*** Opening MATERIAL SUPPLIED ***

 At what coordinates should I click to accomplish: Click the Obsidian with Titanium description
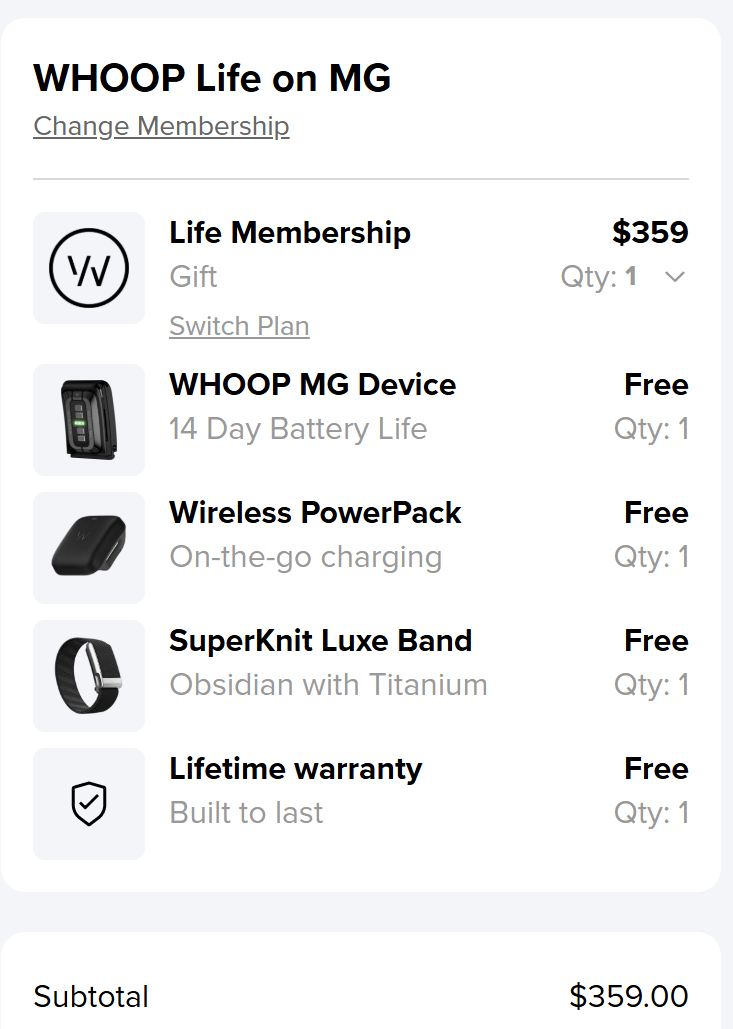[328, 685]
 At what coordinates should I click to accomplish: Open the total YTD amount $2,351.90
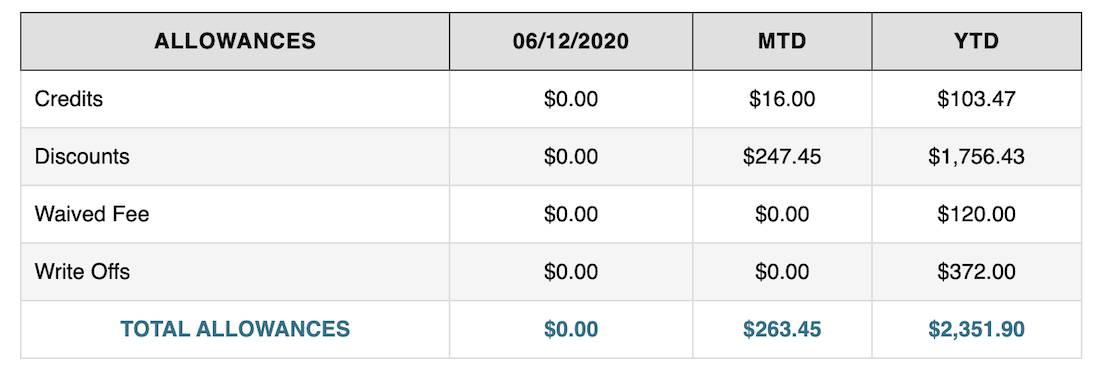coord(976,329)
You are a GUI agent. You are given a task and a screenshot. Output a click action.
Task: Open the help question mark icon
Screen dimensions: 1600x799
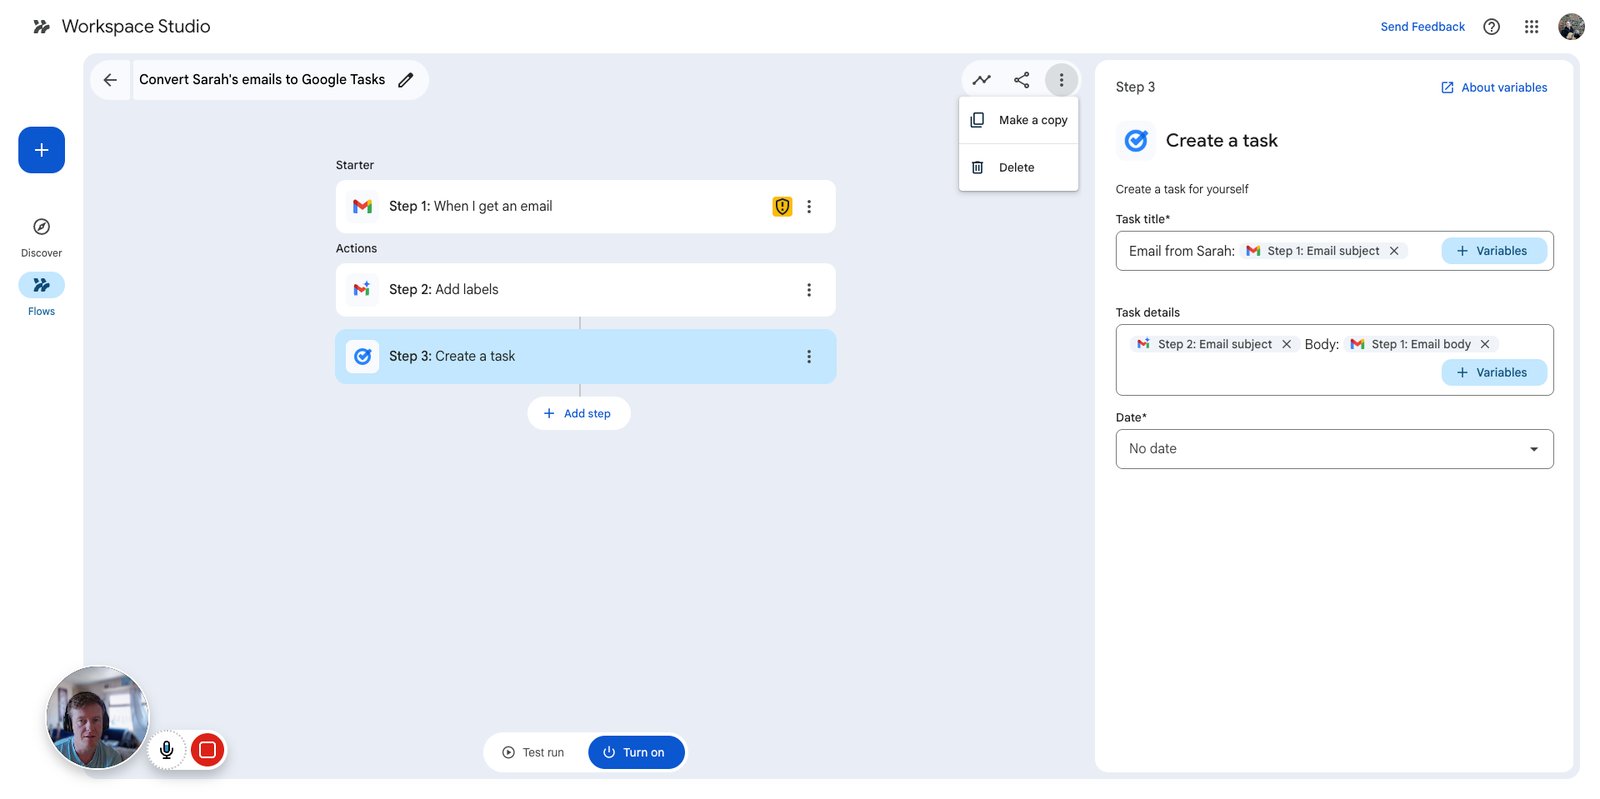click(x=1491, y=27)
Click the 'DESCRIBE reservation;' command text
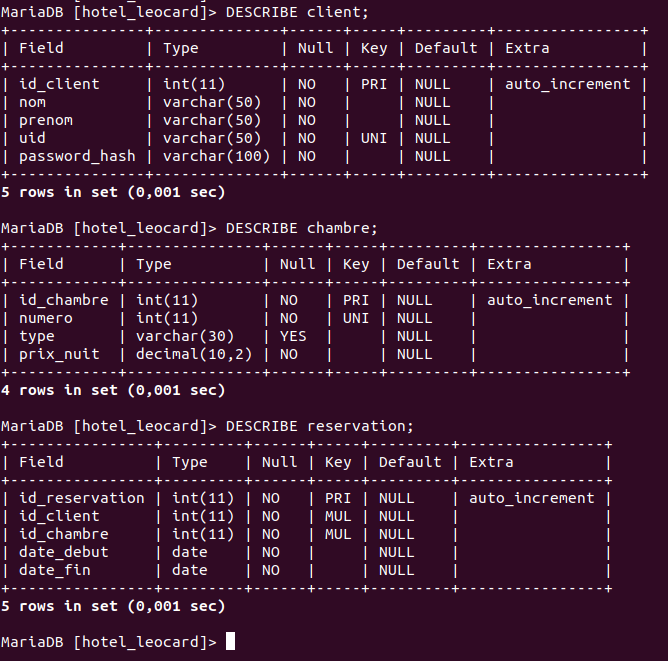Image resolution: width=668 pixels, height=661 pixels. (320, 426)
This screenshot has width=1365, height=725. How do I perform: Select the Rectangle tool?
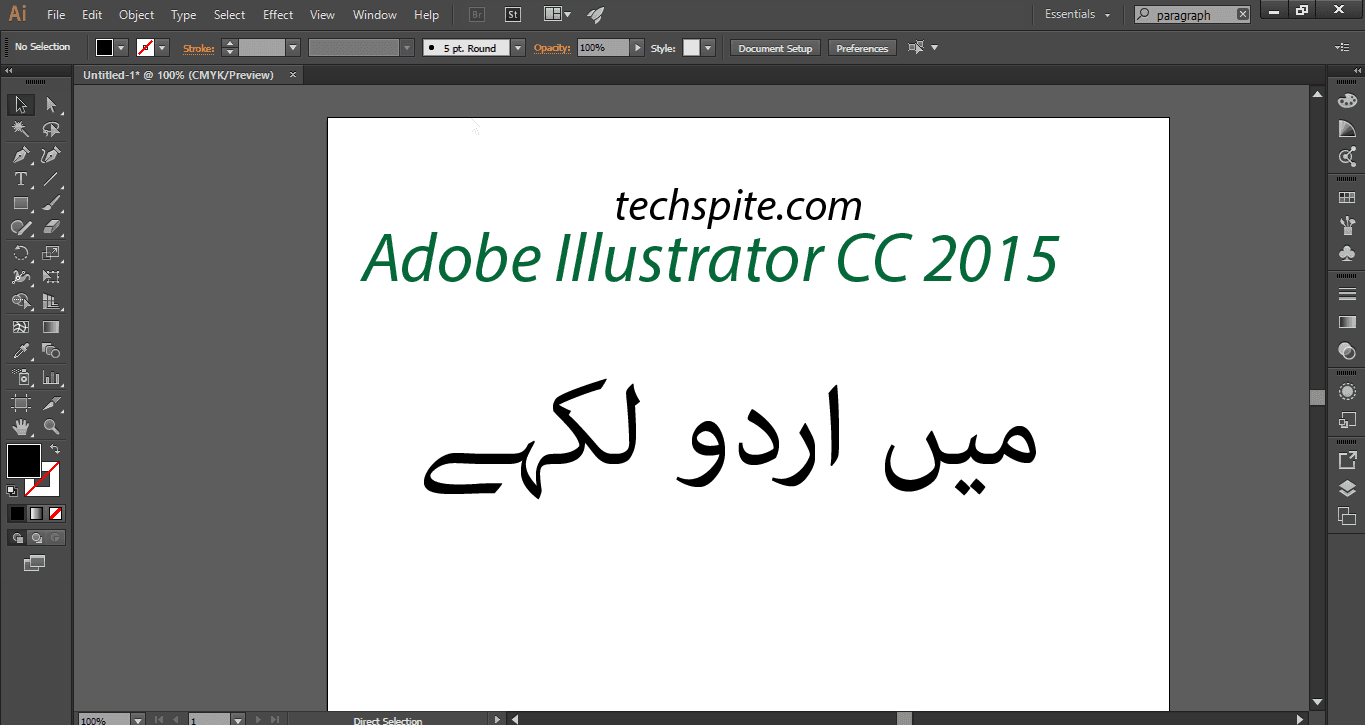(x=20, y=203)
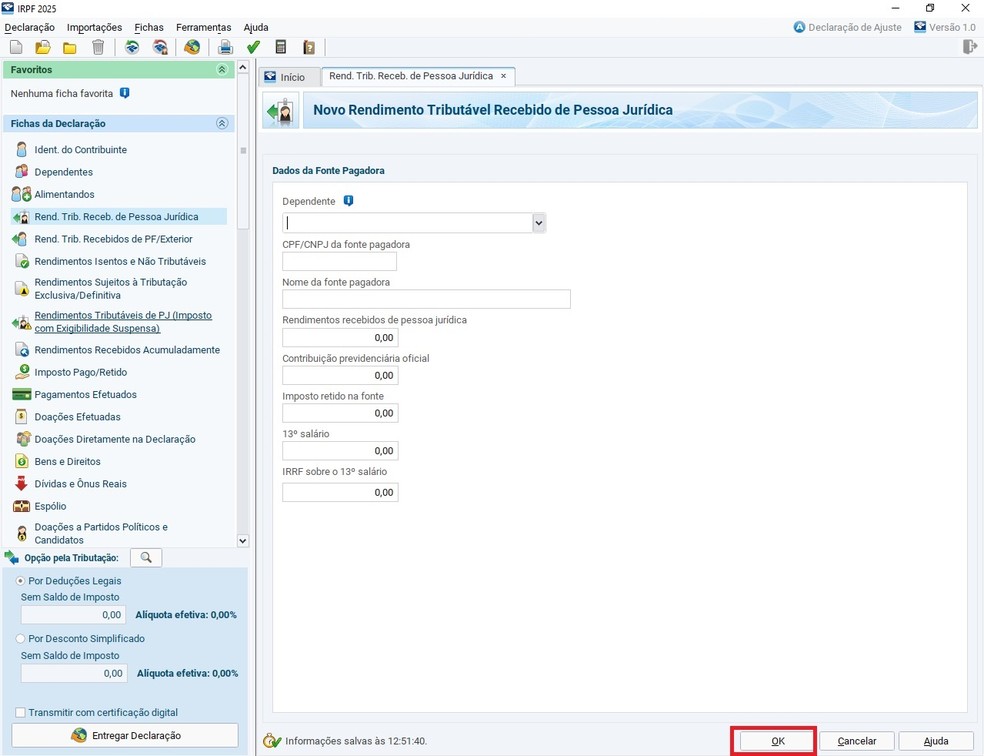This screenshot has width=984, height=756.
Task: Click the Entregar Declaração button
Action: (125, 736)
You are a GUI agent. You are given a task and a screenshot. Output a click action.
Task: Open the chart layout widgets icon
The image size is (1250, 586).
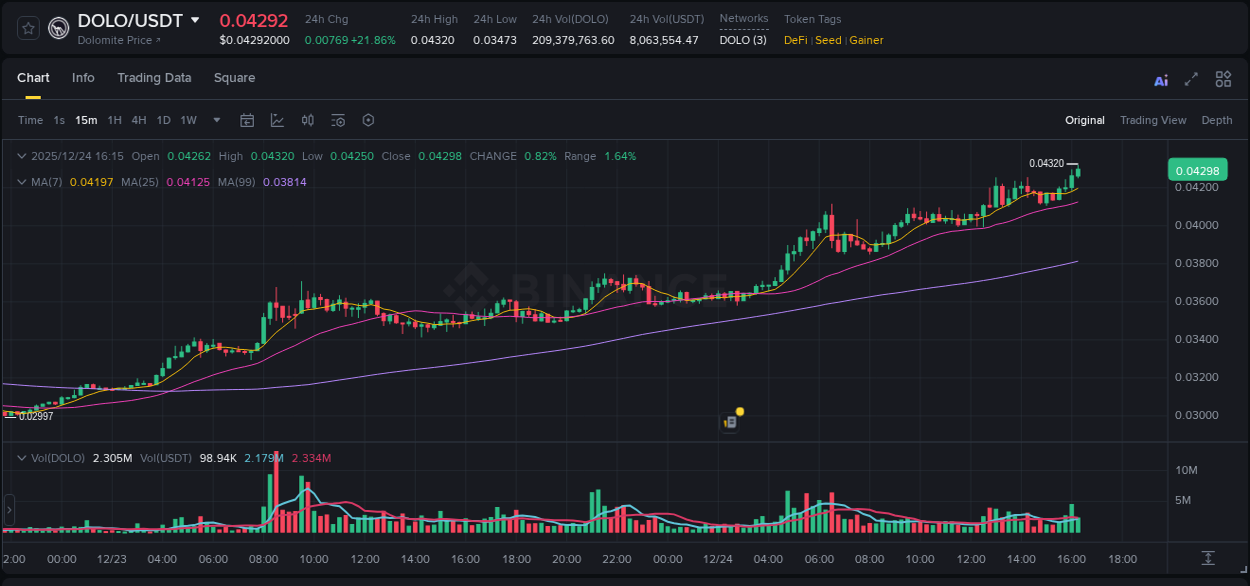1223,78
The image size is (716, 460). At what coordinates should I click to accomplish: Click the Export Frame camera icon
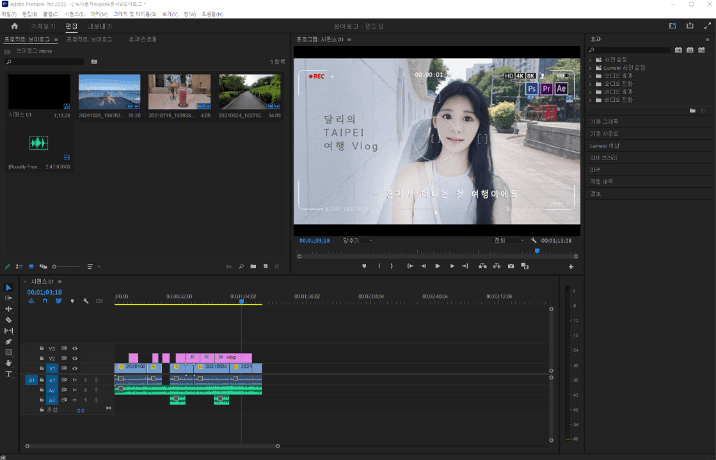(x=511, y=266)
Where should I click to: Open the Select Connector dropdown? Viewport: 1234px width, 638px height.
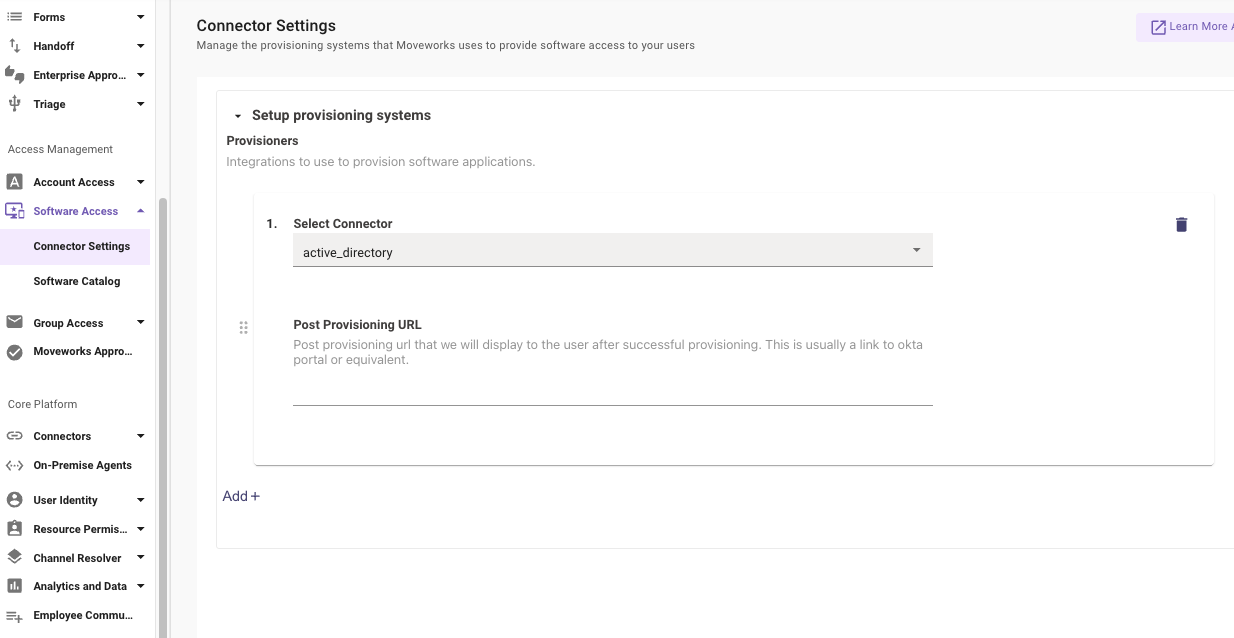(x=612, y=252)
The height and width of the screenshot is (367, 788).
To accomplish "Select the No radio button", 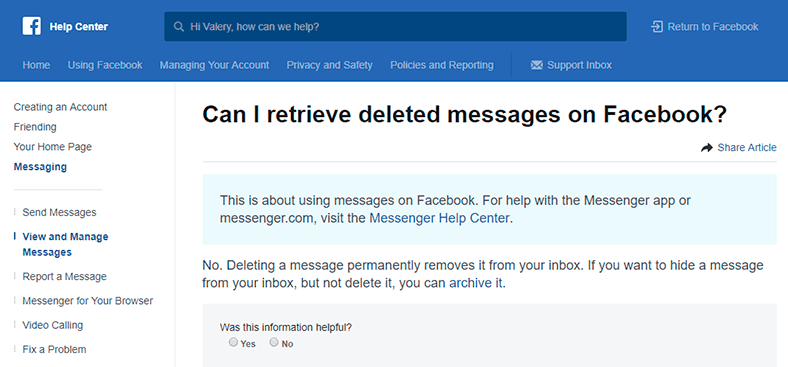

*** Closing MATERIAL SUPPLIED ***

**EXERCISE BRIEF**
Leaving the images behind, set down every entry word for word.

**SOLUTION TO THE PROBLEM**
 At what coordinates should I click to accomplish: Click the Obsidian with Titanium description
[328, 685]
 At what coordinates should I click to accomplish: Open the total YTD amount $2,351.90
coord(976,329)
You are a GUI agent. You are given a task and a screenshot. Output a click action.
Task: Open the help question mark icon
Screen dimensions: 1600x799
click(x=1491, y=27)
Click the 'DESCRIBE reservation;' command text
Image resolution: width=668 pixels, height=661 pixels. (320, 426)
This screenshot has width=1365, height=725. How do I perform: Select the Rectangle tool?
(x=20, y=203)
This screenshot has width=984, height=756.
Task: Click the Entregar Declaração button
Action: (125, 736)
You are a GUI agent. You are given a task and a screenshot. Output a click action.
Task: Open the chart layout widgets icon
The image size is (1250, 586).
1223,78
The image size is (716, 460). At what coordinates should I click to accomplish: Click the Export Frame camera icon
(x=511, y=266)
Where should I click to: Open the Select Connector dropdown? Viewport: 1234px width, 638px height.
(x=612, y=252)
The height and width of the screenshot is (367, 788).
To accomplish "Select the No radio button", 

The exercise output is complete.